I did some math earlier today. I did the SAME math a decade ago, after having shot $74,000 worth of film and processing equivalent using Ektachrome 100 36exp slide film and good lab developing as the baseline, using a Fuji S2 Pro d-slr that cost m,e $2,400 new.
Today's math went like this:
Fujichrome Provia 100F Professional transparency film is $9.75 per 36-exposure roll from
B&H Photo. In a 5-count pack it is $48.75, or $9.75 per roll.
To save yourself hundreds of dollars in bus,train, or gasoline costs, let's use pre-paid mailers to have the film mailed in and mailed back as processed slides, at $10.49 per single-roll mailer.
1,000 images divided by 36 exp. requires 27.7777778 rolls of film (call it 28 rolls)
28 rolls of Provia 100F is $273.The 28 mailers at $10.49 costs $293.72 Slide storage pages for 1000 slides is $12.98 (ignoring filing cabinets/shelving/binders/other storage options).
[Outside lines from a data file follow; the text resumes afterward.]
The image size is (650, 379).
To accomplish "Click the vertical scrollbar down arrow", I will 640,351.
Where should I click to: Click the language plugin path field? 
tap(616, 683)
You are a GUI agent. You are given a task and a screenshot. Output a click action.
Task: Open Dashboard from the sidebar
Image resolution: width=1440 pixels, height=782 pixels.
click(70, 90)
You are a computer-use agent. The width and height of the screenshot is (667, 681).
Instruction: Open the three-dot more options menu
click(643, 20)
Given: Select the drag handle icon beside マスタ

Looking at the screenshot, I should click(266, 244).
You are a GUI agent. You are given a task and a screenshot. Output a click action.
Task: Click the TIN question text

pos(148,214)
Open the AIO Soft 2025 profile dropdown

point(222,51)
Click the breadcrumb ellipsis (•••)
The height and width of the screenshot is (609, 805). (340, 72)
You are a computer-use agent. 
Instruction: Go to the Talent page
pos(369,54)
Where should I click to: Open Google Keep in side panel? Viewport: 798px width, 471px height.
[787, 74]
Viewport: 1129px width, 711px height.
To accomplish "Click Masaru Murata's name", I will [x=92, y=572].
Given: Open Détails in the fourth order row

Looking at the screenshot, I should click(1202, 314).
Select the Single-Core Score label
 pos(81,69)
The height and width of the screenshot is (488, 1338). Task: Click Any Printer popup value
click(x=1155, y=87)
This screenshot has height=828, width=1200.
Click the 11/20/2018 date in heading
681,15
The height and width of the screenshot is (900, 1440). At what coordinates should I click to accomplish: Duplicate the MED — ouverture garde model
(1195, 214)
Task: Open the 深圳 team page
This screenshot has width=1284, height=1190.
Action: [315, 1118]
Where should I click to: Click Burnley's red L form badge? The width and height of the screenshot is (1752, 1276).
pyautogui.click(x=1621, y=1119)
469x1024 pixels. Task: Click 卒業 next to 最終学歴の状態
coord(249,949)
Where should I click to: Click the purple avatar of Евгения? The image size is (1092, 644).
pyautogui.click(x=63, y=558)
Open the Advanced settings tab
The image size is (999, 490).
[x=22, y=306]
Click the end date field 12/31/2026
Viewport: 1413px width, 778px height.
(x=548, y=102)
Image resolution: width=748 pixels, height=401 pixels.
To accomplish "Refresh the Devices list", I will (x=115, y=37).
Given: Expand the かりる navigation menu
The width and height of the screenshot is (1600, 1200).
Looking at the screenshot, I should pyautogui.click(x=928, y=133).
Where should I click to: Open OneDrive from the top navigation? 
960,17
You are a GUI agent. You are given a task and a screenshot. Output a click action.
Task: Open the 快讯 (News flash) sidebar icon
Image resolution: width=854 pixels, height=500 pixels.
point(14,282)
$579.70 per 1,000 color slides of 100 ISO speed. Let's call that 58 cents per shot.
Now, let's take a $399, 24-megapixel d-slr camera from Nikon or Canon. Let's give it a conservative 100,000-shot shutter lifespan. 100k divided by $399 comes out to a per-shot cost of $0.00399. So, a little bit over ONE-THIRD of one PENNY per shot.
So, that inexpensive 35mm film camera you bought really isn't all that inexpensive when you want to shoot 1,000 pictures. It will cost you $579.70 per thousand pictures in consumables (film,developing mailers,storage for the film)
So, for 100,000 color slide film images made on 35mm Fujichrome, the cost is $57,970. And 100,000 d-slr images from a Nikon D3200 is $399.
Hard drives to store 100,000 24MP digital negatives and thousands of work/index images? $279 at today's prices.
My computer/software costs per year since 2007 have worked out to a little over $750 per year (Mac tower, then Mac iMac, Lightroom, PS CC). I am a "slow upgrader" though. I realize that the faster, better computers that could shave minutes off of a batch process are still limited by the slowest part in the chain--which is "me", a very slow, obsolescent, 1963 model.